Art: What I can do
When faced with a challenge, and this year has presented a few, I just try to focus on what I *can* do. Sometimes I feel small and what I cannot do seems pretty daunting. So I look instead at what I can act upon, in love and with courage.
Recently I had lunch with the artist Amy Scofield, and shared with her my newly written out strategy for how to proceed as an artist, or in Austin Kleon’s words, how to “Keep Going.”
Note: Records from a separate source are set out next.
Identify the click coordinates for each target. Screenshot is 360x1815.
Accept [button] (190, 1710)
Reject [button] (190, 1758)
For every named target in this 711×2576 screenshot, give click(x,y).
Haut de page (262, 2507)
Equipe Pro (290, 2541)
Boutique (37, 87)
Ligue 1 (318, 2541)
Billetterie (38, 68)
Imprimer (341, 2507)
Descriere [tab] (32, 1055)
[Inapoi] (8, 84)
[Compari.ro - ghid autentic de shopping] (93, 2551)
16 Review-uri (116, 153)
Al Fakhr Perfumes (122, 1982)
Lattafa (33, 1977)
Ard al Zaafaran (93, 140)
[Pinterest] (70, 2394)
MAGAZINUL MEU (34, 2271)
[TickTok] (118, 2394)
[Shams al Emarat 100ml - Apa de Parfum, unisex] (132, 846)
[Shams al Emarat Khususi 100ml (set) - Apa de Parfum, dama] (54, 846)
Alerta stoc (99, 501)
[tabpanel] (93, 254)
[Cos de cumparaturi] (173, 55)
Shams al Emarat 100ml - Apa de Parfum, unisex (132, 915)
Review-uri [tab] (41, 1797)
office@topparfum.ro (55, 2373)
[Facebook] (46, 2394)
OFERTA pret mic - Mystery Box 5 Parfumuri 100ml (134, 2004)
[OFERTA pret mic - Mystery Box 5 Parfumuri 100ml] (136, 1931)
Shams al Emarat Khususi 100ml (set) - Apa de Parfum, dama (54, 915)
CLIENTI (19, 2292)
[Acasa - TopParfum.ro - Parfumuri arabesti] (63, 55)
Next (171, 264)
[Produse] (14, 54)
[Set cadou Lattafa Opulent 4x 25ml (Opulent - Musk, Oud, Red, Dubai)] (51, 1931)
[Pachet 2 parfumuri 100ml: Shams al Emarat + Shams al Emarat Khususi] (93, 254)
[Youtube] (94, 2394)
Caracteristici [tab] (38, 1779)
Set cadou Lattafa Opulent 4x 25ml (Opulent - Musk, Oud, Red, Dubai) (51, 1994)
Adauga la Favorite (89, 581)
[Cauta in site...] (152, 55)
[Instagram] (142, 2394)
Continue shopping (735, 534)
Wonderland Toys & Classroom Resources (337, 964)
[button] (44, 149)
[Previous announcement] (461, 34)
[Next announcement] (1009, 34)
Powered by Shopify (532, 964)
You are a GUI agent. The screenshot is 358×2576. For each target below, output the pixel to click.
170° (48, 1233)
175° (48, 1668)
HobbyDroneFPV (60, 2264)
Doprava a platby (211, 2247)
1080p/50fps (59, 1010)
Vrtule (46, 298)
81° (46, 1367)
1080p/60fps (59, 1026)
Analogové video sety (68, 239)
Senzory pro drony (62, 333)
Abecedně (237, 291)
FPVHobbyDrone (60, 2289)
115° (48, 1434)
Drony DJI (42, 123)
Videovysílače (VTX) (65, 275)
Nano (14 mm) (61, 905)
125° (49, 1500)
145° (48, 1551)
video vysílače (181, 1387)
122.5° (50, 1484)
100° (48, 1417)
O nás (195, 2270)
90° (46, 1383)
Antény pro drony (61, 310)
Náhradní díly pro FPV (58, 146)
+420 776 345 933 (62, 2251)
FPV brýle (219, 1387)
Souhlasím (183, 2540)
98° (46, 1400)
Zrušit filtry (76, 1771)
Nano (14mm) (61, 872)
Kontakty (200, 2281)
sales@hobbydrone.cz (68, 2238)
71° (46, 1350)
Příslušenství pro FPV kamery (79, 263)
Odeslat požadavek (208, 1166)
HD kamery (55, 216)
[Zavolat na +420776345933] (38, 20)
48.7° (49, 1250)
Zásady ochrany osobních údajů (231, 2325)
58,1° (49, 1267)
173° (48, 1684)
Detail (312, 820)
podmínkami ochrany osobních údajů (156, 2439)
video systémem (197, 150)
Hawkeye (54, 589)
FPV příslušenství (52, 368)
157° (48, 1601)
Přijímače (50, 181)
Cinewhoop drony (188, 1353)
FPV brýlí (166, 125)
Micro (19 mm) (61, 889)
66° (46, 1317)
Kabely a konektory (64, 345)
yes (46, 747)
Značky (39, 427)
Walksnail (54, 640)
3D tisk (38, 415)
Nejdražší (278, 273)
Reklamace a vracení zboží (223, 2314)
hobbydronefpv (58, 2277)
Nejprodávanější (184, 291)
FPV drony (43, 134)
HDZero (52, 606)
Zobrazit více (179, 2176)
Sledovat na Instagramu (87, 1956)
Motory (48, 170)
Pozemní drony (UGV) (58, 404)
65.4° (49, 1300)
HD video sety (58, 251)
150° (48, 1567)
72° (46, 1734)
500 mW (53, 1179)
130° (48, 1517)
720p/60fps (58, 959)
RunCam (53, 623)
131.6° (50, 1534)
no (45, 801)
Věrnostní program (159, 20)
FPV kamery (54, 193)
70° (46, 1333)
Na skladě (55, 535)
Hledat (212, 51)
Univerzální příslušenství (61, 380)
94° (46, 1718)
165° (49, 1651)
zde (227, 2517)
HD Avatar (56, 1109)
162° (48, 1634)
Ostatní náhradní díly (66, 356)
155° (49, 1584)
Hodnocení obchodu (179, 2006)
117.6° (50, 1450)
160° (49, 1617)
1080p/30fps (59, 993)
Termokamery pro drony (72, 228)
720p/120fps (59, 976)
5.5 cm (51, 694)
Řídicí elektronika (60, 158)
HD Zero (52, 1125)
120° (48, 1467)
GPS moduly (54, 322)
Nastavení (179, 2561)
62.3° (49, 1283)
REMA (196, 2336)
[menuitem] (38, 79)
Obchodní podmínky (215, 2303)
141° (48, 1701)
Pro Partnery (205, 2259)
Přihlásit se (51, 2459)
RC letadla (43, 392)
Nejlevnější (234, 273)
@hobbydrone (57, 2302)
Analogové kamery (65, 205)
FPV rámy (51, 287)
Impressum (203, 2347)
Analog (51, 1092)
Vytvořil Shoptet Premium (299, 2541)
I fail often. In the pain of those lessons, it is easy to get discouraged. This is my current strategy about how I can make art and keep shining:
Feelings for me and viewer:
- Transcendent
- Surprised
- Original (synthesis)- New Experience – not like other things seen before
- Make us feel connected, grounded, and in commonality with others
Elements:
- Human hand/craft evident – doesn’t look like it came from a machine
- Visceral relationship to human body scale
- Geometric
- Reference to sacred space architecture
Materiality:
- Does not create “inventory” or “distribution” problem
- Does not create “storage” problem
- Inexpensive to produce
- Materials and finished piece are not too precious
- Originals can be affordable to most everyone $200-$2000
- Reproductions can be affordable to most everyone $20
Nice to have:
- Easy to scale up or down to fit location
- Has elements of light and color
- Easy to ship and install
- Modular or sectional if large
- Can be reproduced inexpensively or with fancy materials
- Environmentally sustainable
I imagine your “What you can do” list is different. What’s yours?